# Exercise instructions:
Exactly the lines from the one containing "Open the birth date calendar icon" to the final line below should be output, and no others.

# Data to use:
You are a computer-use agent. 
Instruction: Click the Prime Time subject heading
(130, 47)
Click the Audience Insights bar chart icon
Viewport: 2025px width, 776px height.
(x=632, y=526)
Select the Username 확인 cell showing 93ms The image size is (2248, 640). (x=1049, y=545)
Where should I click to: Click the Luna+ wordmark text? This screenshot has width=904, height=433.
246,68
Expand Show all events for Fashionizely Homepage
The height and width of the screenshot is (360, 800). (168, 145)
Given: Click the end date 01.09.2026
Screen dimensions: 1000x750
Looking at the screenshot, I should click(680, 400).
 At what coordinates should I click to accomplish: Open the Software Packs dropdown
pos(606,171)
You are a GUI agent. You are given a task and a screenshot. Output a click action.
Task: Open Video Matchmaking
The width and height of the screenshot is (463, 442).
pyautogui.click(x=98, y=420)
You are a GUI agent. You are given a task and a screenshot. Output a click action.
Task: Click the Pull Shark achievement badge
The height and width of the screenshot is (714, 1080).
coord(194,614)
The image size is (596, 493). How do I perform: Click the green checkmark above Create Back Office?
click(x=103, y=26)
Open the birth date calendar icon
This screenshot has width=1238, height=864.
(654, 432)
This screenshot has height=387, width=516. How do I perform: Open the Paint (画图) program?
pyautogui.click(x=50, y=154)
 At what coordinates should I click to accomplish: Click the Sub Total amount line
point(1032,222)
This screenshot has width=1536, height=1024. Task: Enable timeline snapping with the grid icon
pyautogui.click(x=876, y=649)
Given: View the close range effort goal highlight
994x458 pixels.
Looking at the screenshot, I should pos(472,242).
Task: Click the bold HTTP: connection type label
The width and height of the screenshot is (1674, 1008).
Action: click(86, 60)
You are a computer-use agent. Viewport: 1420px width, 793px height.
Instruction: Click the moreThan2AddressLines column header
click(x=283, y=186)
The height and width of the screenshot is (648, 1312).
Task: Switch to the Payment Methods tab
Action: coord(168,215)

# Solution to this task:
Open the birth date calendar icon
This screenshot has width=1238, height=864.
(654, 432)
This screenshot has height=387, width=516. How do I perform: Open the Paint (画图) program?
pyautogui.click(x=50, y=154)
 At what coordinates should I click to accomplish: Click the Sub Total amount line
point(1032,222)
This screenshot has width=1536, height=1024. Task: Enable timeline snapping with the grid icon
pyautogui.click(x=876, y=649)
Given: View the close range effort goal highlight
994x458 pixels.
Looking at the screenshot, I should pos(472,242).
Task: Click the bold HTTP: connection type label
The width and height of the screenshot is (1674, 1008).
Action: click(86, 60)
You are a computer-use agent. Viewport: 1420px width, 793px height.
Instruction: Click the moreThan2AddressLines column header
click(x=283, y=186)
The height and width of the screenshot is (648, 1312).
Task: Switch to the Payment Methods tab
Action: coord(168,215)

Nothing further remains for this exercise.